I prefer to use 2278 at 12C. At 10C you are at the bottom end of its working range. That said I normally see activity within 48 hours. I would increase the temp to 12C.


----------



## Weizguy (7/5/14)

Big starter? Was it active, or allowed to relax for more than a couple of days? What size starter and what size batch of beer?

As you would well know, bubbles do not a fermentation make, especially if relying on an airlock.

Can you peer into the fermentor to see if there are signs?

Did you crash chill after pitching, or pitch below the temp that the yeast was sitting at?

My rule of thumb is: Patience is king with your lager brewing. (Hey that rhymes, if you use the right inflection).
I plan to brew with the W2278 again soon. It's a great yeast and the flavours, the FLAVOURS...


----------



## Dave70 (7/5/14)

Les the Weizguy said:


> Big starter? Was it active, or allowed to relax for more than a couple of days? What size starter and what size batch of beer?

**Extracted data:**
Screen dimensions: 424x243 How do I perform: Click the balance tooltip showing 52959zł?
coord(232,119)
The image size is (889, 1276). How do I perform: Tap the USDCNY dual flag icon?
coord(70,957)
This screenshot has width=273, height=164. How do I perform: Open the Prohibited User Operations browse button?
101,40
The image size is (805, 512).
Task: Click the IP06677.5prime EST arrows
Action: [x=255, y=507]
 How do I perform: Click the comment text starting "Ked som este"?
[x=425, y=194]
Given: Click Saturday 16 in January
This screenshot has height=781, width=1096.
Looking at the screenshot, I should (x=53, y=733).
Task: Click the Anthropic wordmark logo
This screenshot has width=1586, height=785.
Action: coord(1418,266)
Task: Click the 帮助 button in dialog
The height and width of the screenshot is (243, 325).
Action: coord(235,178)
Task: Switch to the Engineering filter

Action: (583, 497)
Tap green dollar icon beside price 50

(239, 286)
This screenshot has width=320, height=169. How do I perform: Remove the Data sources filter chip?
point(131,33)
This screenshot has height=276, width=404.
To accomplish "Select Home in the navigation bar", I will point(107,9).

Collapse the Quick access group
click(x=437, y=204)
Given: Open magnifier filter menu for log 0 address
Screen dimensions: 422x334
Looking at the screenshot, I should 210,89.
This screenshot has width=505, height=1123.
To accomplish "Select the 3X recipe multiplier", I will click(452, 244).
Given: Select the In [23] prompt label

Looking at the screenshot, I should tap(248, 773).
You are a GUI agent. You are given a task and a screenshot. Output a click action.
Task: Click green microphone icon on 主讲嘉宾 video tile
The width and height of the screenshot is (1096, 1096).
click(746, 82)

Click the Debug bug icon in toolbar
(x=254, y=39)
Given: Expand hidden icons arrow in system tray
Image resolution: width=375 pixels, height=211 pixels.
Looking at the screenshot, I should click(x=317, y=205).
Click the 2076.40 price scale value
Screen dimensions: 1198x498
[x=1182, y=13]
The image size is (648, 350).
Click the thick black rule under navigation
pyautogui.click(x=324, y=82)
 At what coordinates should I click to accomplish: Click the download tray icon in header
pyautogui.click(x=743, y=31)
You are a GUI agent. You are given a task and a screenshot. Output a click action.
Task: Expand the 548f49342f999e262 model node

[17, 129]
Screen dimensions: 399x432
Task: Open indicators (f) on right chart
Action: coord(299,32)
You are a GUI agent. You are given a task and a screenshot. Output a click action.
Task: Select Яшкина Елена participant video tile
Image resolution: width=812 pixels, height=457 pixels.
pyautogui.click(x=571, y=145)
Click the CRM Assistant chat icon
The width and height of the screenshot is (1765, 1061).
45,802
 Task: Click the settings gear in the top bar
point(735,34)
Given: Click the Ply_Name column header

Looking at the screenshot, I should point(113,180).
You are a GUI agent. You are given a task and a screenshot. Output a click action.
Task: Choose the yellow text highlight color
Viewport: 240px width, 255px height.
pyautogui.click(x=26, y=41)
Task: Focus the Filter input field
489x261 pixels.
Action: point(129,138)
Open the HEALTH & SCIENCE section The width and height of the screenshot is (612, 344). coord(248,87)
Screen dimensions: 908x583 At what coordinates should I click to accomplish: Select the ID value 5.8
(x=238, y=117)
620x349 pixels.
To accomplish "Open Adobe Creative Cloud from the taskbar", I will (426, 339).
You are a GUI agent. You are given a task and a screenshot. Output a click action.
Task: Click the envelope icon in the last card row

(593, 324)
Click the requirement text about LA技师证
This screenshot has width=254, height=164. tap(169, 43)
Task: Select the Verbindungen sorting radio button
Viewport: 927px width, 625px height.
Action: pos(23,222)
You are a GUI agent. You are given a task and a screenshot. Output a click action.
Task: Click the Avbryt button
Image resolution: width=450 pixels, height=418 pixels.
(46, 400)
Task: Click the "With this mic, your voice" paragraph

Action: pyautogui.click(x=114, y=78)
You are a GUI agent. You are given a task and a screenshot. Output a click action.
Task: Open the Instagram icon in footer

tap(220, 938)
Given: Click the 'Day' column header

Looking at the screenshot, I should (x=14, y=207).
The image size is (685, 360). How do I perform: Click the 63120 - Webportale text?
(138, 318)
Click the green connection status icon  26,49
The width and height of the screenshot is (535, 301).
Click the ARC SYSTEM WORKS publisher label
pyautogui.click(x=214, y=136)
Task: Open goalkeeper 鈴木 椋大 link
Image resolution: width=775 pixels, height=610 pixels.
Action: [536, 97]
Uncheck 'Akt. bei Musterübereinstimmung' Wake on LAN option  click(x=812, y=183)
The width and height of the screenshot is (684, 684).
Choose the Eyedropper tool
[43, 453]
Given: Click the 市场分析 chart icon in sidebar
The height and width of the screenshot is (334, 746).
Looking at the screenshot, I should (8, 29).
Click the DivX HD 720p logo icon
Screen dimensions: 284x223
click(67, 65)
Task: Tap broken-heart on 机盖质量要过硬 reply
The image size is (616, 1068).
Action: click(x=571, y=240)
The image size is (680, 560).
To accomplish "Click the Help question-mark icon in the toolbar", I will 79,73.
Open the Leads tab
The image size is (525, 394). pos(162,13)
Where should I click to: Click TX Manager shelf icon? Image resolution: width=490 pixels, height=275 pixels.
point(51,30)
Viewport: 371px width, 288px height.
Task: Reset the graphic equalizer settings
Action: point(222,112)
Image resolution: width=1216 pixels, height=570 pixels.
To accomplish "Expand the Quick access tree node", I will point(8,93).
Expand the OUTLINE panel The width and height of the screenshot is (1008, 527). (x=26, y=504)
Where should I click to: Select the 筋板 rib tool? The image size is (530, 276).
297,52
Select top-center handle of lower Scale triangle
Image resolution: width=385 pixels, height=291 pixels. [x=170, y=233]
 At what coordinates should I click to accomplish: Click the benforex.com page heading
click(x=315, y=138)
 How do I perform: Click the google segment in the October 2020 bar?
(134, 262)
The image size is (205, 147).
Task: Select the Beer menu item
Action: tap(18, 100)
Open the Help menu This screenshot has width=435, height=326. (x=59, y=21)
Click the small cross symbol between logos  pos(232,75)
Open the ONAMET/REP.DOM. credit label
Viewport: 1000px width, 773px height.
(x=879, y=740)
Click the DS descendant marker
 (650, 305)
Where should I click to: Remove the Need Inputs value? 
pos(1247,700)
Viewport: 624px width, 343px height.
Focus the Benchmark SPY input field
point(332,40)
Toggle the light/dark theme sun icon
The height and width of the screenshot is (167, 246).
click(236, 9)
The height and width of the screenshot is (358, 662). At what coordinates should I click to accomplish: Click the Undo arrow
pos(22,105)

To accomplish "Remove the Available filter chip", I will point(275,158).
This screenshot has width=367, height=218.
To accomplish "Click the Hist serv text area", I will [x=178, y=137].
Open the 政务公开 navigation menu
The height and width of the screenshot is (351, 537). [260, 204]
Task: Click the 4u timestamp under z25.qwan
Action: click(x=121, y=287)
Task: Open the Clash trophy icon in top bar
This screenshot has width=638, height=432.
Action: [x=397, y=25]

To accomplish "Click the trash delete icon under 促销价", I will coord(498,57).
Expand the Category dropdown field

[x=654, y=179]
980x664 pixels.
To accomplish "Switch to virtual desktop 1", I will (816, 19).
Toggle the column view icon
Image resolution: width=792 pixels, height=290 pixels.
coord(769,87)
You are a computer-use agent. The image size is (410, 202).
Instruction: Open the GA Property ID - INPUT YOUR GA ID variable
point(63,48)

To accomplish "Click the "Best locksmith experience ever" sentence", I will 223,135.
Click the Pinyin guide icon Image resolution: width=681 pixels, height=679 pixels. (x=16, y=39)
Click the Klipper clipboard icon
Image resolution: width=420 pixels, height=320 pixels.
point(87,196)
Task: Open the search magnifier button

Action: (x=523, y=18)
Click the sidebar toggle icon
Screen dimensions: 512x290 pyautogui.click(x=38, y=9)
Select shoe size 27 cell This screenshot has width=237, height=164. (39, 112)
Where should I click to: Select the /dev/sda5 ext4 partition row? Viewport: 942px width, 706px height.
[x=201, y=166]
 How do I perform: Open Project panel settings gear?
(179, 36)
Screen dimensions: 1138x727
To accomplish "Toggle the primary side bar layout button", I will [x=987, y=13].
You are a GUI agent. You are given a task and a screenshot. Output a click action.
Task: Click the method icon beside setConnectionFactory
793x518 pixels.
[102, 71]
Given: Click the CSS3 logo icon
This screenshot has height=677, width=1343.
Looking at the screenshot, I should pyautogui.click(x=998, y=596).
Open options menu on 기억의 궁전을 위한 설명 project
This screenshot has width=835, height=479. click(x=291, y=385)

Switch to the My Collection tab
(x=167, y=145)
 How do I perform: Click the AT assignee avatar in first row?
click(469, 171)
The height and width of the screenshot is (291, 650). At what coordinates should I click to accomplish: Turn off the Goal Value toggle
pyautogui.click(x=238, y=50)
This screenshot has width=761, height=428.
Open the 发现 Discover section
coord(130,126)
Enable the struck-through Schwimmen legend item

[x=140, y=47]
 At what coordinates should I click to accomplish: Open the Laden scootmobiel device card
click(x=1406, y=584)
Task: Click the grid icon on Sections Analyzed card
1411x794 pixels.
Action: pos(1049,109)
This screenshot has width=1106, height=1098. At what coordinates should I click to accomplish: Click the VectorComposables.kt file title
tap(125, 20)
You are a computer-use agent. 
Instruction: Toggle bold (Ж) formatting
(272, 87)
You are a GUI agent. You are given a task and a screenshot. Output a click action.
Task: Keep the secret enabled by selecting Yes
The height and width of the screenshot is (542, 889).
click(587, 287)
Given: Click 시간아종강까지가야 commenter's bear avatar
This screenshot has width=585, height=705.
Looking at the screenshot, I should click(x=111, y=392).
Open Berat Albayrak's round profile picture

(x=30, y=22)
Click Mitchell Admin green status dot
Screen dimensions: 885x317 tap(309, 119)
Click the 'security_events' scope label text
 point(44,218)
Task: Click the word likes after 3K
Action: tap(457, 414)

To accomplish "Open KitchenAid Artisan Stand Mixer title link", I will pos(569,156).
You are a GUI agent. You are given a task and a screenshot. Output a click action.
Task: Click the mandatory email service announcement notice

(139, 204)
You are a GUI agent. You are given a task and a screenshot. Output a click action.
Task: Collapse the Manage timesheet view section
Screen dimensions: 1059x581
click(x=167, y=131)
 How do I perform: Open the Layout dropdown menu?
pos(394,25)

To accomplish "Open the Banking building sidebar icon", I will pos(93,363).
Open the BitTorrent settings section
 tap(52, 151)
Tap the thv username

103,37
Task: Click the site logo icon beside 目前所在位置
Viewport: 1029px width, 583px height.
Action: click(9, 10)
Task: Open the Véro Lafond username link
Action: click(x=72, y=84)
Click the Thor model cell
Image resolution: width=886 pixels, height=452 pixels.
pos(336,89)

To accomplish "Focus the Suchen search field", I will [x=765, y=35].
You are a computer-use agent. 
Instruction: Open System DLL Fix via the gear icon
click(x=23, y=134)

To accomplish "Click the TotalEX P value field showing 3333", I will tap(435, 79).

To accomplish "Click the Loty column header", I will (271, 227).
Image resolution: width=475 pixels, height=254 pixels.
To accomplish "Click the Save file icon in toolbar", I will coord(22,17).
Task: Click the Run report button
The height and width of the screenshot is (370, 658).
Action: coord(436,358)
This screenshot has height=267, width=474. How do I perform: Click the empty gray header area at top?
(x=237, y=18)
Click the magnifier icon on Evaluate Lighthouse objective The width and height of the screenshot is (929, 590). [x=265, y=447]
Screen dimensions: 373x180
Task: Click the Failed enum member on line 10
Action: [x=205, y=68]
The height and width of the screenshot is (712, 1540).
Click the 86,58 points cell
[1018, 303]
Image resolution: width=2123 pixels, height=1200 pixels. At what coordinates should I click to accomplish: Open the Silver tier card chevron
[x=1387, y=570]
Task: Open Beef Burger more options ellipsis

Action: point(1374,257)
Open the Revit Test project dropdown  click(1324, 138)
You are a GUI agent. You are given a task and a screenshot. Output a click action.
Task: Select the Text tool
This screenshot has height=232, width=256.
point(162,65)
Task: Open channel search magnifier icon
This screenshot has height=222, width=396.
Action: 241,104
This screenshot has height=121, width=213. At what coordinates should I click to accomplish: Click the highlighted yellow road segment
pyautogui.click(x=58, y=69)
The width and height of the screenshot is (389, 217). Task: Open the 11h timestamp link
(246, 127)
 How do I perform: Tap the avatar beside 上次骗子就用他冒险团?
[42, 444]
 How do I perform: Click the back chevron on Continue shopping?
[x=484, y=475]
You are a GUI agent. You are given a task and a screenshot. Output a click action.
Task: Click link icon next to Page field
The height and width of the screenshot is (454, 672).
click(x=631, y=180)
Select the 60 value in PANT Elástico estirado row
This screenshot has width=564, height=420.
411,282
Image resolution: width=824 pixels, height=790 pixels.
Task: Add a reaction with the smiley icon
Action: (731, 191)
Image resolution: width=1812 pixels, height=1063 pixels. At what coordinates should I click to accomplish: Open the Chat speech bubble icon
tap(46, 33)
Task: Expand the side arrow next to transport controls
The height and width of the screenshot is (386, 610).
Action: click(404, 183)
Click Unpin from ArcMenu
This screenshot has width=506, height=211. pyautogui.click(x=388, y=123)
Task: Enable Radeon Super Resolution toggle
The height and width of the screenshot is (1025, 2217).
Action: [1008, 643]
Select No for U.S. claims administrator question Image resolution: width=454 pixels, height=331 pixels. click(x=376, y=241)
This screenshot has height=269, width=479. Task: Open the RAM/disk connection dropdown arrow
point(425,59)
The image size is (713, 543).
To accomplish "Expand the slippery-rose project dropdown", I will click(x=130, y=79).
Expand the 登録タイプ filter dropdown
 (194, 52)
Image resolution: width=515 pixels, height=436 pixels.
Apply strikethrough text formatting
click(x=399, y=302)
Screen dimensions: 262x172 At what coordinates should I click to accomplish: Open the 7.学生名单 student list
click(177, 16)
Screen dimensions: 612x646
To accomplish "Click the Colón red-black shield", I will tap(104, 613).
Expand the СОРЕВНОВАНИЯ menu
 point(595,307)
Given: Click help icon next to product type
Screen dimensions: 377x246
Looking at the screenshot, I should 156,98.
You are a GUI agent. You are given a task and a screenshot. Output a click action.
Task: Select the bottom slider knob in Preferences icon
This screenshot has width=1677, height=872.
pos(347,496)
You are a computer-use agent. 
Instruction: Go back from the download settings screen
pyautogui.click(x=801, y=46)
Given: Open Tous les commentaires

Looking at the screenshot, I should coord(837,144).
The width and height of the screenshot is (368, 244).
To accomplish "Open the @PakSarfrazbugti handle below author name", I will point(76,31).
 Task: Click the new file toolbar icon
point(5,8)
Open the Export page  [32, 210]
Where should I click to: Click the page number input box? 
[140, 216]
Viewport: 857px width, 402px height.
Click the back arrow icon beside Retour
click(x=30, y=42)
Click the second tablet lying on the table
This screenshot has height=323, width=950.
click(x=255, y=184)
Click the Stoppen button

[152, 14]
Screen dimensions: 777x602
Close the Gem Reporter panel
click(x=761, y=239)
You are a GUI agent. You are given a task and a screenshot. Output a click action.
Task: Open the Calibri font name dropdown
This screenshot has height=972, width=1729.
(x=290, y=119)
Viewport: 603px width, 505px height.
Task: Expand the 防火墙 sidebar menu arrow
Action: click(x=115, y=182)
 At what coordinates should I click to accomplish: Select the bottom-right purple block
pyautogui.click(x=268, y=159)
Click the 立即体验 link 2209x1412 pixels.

**Requirements:** Reproduce the section of the lager yeast forum excerpt verbatim, beginning at the words "As you would" and ending after the words "there are signs?".

**Expected output:**
As you would well know, bubbles do not a fermentation make, especially if relying on an airlock.

Can you peer into the fermentor to see if there are signs?